Lerch steers his car off St. Francis Place onto Downey Avenue. It gives us an opportunity to glance down Andy Street for just a moment. The trees planted back in 2007 are larger, and they’ve leafed-out beautifully.
“I went to a conference and I told them, ‘I can take all the credit for it because I’m an elected official,’’’ Lerch continues. “But unless you have a LaVerne Duncan it’s not going to work. You gotta have somebody that falls in love with the community.”
I remind Lerch that I had spoken with the Andy Street residents, that they had told me of his involvement—how he attended every block party, every cleaning party, raking alongside them, all day, a lot longer than he needed to be.
Lerch shrugs, seems embarrassed, and says, “Well, you know…”
He changes the subject.
“Now over there…” he begins, and shows me the site of “the old Target,” hulking, empty, and destined to stay empty until 2014; Target still holds the lease and refuses to let it go, not wanting to see any competition come to a neighborhood that it’s already abandoned.
NO, VAL LERCH IS NOT the 9th District’s representative on the Long Beach City Council, anymore. Yes, he was defeated soundly. Yet Lerch talks about last spring’s election as though the results ought to be accompanied by an asterisk. He doesn’t seem to feel that he lost among his constituents so much as to outsiders from organized labor.
“The reason why I was not successful in a write-in campaign is because of the positions I took on two issues against the unions—and they brought armies out against me,” Lerch says as we continue to roll along. “The guy who succeeded me [Steve Neal] lives, breathes and eats union. That’s what he does; he’s a union organizer. They found him and ran him against me because of the two stances I took.”

* [Source data]
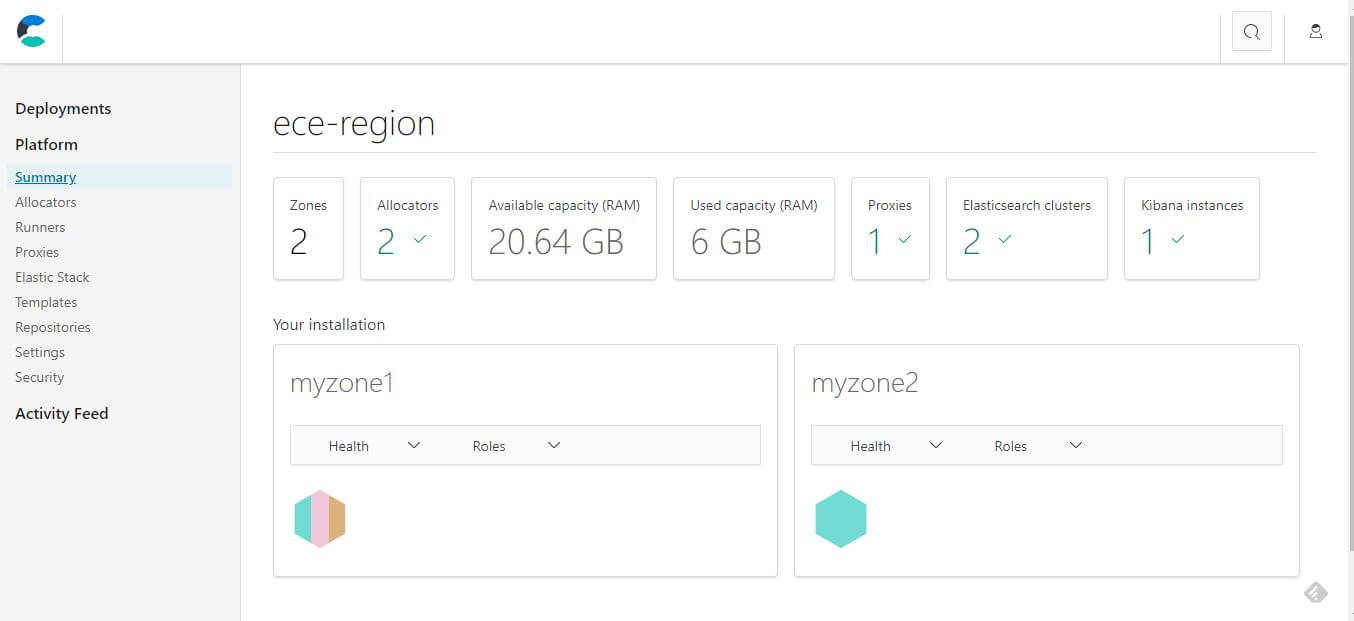Click the Proxies count card
1354x621 pixels.
[890, 229]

* [List of tasks]
1. Do these statements agree with the Val Lerch excerpt? For each, answer yes or no and quote the deciding words.
(a) The trees on Andy Street were planted in 2007.
(b) Lerch won last spring's election.
(c) Target has given up its lease on the old store.
2. Please translate this sentence from the Val Lerch excerpt into Spanish: "Lerch shrugs, seems embarrassed, and says, “Well, you know…”"
3. Carry on the Val Lerch excerpt from its final sentence.

* [In response]
1.
(a) Yes: "The trees planted back in 2007 are larger"
(b) No: "Yes, he was defeated soundly."
(c) No: "Target still holds the lease and refuses to let it go"

2. Lerch se encoge de hombros, parece avergonzado y dice: «Bueno, ya sabes…»

3.
In the first of those votes, Lerch in 2007 helped defeat a so-called Big Box Ordinance—which would have prevented retail stores like Wal-Mart (100,000 square feet or larger with over 10 percent of their square footage dedicated to groceries) from being built in Long Beach. The idea was these stores hurt small businesses and stores with unionized workers.
In the second of those votes, Lerch helped defeat the Labor Peace Agreement, which would have given people who work in hotels located on city land the right to join unions in exchange for a pledge not to strike. Both issues were accompanied by big-money campaigns by the Long Beach Area Chamber of Commerce, which threatened to challenge their passage with expensive special elections.
Lerch is unapologetically pro-business—pro big business—and he emphasized it several times during our drive.
“Some people have criticized me on redevelopment over the years, because I’ve said, ‘We don’t need to create more mom-and-pop operations here. Our biggest problem is mom-and-pop.’ We need to get something a little larger: Big Saver, Target, things like that. Because now we have a water store here, and a water store there, and you’ve got all these little stores doing the same thing. It’s not a very good environment for the growth of business.”
Lerch pulls his car to the curb, sighs, and turns in his seat to face me.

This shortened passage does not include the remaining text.